Saturday, September 26, 2009

Career Non-Guidance

I suspect that many people go into teaching because that's one of the few jobs they've seen up front.

After being subjected to good teachers and bad, most of us have a more accurate idea of the job's demands than we form from cursory contacts with doctors, lawyers, and plumbers unless we have one of those practitioners in our family. Even then there might be some mystery. I have two brothers whose work, the best I can tell, involves walking into a board room, opening a briefcase, and then sipping coffee while people throw in money.

But perhaps I'm wrong.

Anyway, the entire process of career planning is skewed. We major in certain subjects in college and later learn that the actual work in the subject area is only remotely tied to the preparation. Sometimes, that's good news since the preparation may have been partly designed to keep out the competition and the job itself is quite enjoyable. [I found being an Army officer far better than preparing to be one.]

In other cases, the process is reversed. The preparation is the fun part and the job itself is a drag. Many a serious and enthusiastic student of philosophy or political science is now selling insurance. [As the B.A. wannabe groaned in Animal House, "Seven years of college down the drain."]

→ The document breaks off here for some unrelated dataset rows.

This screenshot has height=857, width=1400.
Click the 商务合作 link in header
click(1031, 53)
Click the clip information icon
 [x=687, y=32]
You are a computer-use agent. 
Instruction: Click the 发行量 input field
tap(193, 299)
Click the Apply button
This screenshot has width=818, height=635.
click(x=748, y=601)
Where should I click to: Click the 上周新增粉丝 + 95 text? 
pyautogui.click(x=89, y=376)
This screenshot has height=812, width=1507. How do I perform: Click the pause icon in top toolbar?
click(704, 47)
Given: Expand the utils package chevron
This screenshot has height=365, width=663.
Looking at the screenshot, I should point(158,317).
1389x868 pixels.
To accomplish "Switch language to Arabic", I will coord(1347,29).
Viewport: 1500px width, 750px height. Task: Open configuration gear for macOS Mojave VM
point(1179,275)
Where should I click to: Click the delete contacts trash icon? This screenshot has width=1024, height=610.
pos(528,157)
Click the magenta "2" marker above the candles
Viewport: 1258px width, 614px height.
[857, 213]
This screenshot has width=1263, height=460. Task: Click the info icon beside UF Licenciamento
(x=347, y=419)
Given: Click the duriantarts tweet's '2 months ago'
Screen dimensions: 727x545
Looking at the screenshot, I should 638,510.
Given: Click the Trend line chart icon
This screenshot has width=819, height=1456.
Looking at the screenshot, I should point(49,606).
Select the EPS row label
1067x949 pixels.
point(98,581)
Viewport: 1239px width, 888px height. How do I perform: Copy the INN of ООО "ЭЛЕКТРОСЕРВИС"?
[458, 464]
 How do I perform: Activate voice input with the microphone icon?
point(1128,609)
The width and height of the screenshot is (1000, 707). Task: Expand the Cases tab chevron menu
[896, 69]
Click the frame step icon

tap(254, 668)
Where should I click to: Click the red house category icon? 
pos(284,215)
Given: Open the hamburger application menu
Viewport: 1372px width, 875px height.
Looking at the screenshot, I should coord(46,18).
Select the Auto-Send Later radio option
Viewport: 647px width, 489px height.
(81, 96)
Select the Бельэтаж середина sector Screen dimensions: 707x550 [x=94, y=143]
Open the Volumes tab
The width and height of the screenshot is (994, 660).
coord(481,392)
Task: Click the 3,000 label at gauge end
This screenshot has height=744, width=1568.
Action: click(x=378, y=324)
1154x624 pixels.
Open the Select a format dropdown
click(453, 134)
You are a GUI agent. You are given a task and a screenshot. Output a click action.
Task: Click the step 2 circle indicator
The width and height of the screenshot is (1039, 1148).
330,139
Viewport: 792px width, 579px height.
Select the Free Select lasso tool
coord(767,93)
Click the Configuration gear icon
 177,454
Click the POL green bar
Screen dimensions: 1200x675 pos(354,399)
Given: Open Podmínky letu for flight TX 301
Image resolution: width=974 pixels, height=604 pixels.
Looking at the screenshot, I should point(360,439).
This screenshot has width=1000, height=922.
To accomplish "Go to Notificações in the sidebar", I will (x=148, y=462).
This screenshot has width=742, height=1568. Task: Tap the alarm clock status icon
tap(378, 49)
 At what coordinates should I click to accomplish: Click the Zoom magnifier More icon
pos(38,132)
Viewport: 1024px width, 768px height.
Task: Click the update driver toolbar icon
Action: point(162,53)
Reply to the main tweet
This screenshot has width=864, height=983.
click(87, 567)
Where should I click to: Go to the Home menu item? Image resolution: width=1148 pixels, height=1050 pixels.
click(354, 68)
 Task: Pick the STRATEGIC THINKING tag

It's an annual event. As soon as the tassle is moved from one side of the mortarboard to the other, reality arrives for its ritualistic dream-stomping. Pricing one's skills to what the market will bear is a bit disturbing when one finds the market will bear very little if any at all.

In still other cases, of course, neither the preparation nor the job is a barrel of laughs. I've met many an attorney who trudged through law school only to learn that the practice of law faintly resembles television dramas and that none of their colleagues are Atticus Finch.

The only good news is that most of us go through the same mixture of chaos, trial and error, and outright rejection. We learn that life is not only unfair, it's damned disorganized, and that the path to professional happiness is rarely a clean shot from A to Z.

You can search for your passion, but find some passion for what you're doing right now, because the wisest travelers take some joy from the journey and the map is often wrong.

1 comment:

Rob said...

I 100% agree with you, although current theory is 'wait until the perfect job comes along' as you wouldn't want to waste your time doing anything less than exactly what you want.....do something, anything and do it well and with passion, you will get noticed maybe not the first time or second or third time......maybe the 10th or 100th, too many people expect they deserve something for doing their job well once or twice.....

"Lisa, if you don't like your job you don't strike. You just go in every day, and do it really half-assed. That's the American way."